Campbell shrugged. "Maybe. We'd worked our farm for three hundred years. My father didn't want to sell. They condemned it anyhow. It's under water now, and the dam runs a hell of a big bunch of factories."

"I'm sorry."

Campbell looked up, and his face softened. "I've never understood," he said. "You people are the most law-abiding citizens I ever met. You don't like strangers. And yet I blunder in here, hot on the lam and ugly as a swamp-dragon, and you...."

He stopped. It was probably the excitement that was making his throat knot up like that. The smoke from the lamp stung his eyes. He blinked and bent to trim it.

"You were wounded, my son, and in trouble. Your quarrel with the police was none of ours. We would have helped anyone. And then, while you had fever and your guard was down, you showed that more than your body needed help. We gave you what we could."

"Yeah," said Campbell huskily. He didn't say it, but he knew well enough that what the Kraylens had given him had kept him from blowing his top completely.

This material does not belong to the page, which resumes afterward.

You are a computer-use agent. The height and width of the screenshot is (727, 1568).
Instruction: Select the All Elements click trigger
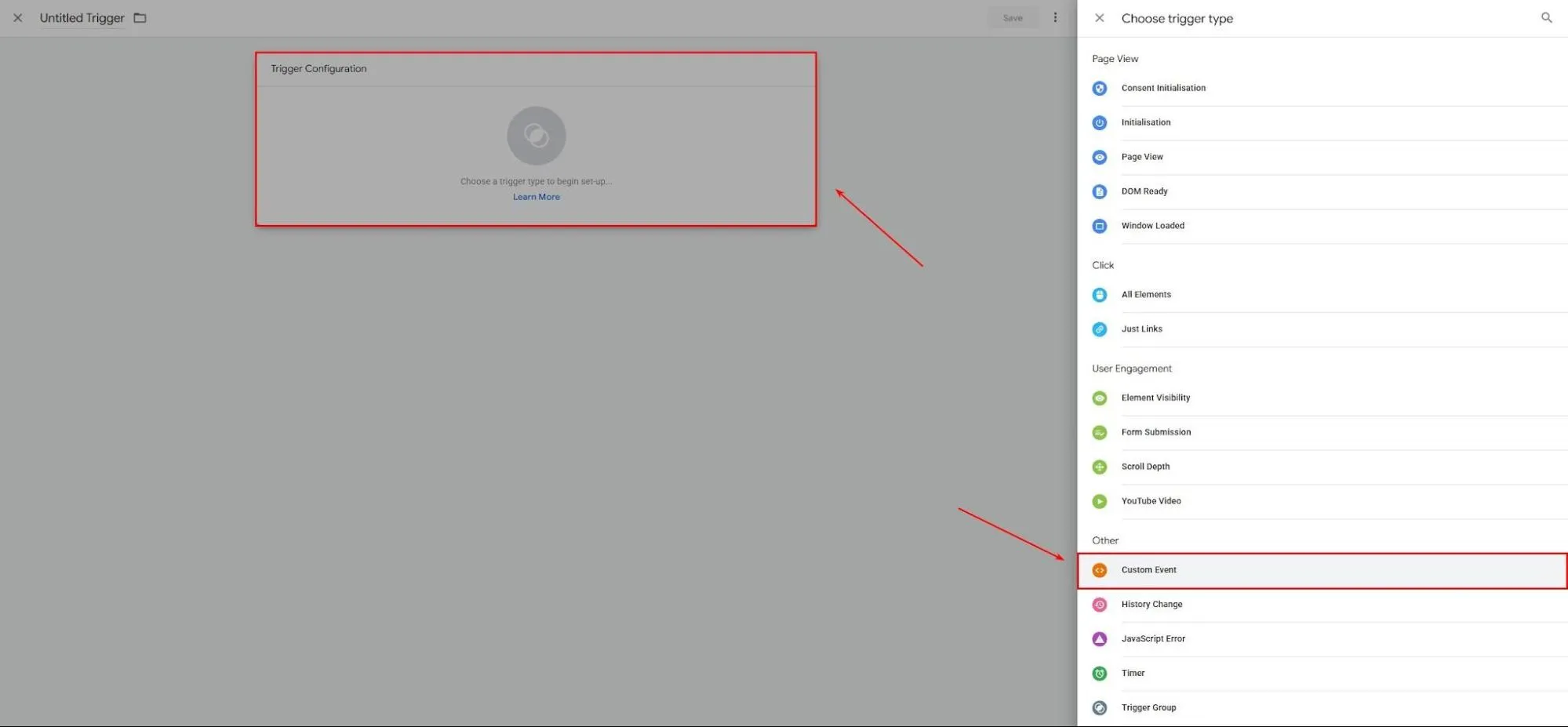coord(1322,295)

Now the Kraylens were going the way of the others, straws swept before the great broom of Progress. Nothing could stop it. Earth's empire surged out across the planets, building, bartering, crashing across time and custom and race to make money and the shining steel cage of efficiency.

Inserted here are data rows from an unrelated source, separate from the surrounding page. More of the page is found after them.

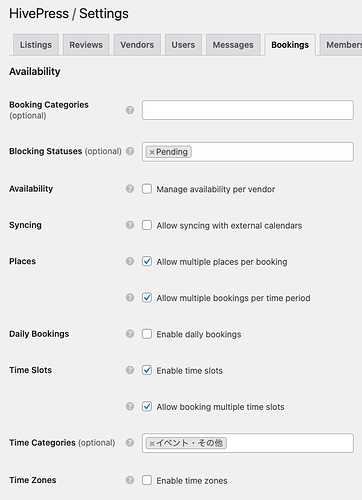Show help icon beside Blocking Statuses

click(x=130, y=151)
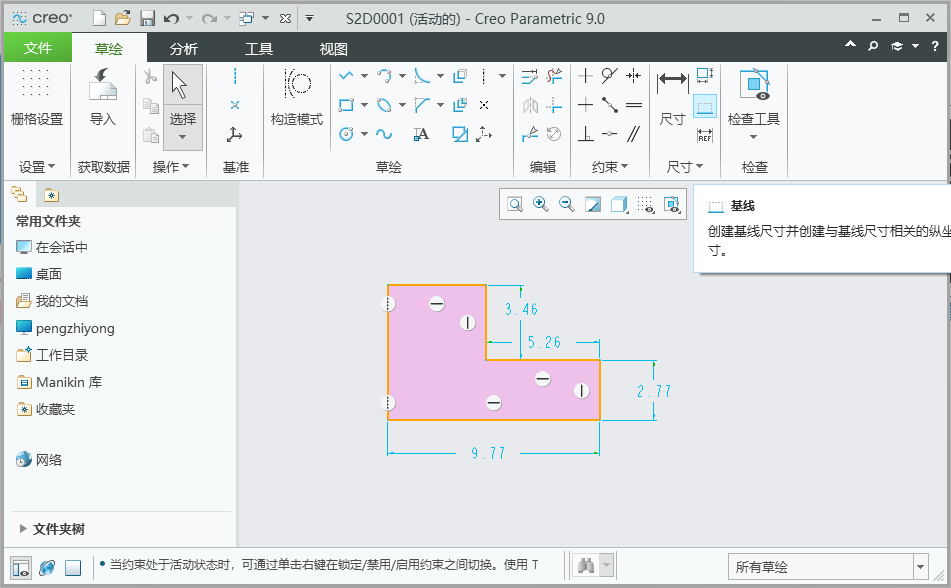Click the 导入 import icon
The image size is (951, 588).
(x=101, y=95)
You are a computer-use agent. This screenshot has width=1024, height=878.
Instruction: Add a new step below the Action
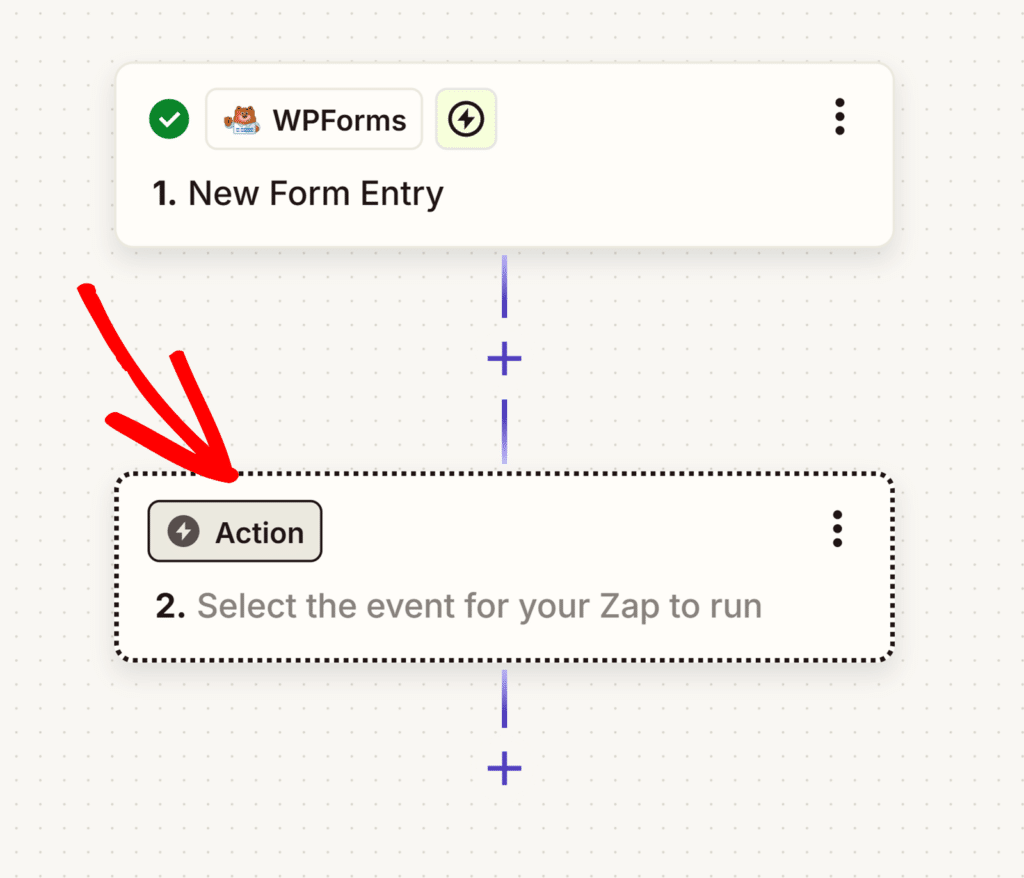(504, 768)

A cage wherein a sheep could live happily enough, well-fed and opulent. But Campbell wasn't a sheep. He'd tried it, and he couldn't bleat in tune. So he was a wolf, now, alone and worrying the flock.

Soon there wasn't going to be a place in the Solar System where a man could stand on his own feet and breathe.

He felt stifled. He got up and stood in the doorway, watching the trees stir in the hot indigo gloom. The trees would go. Wells and mines, slag and soot and clattering machinery, and men in sweat-stained shirts laboring night and day to get, to grow, to produce.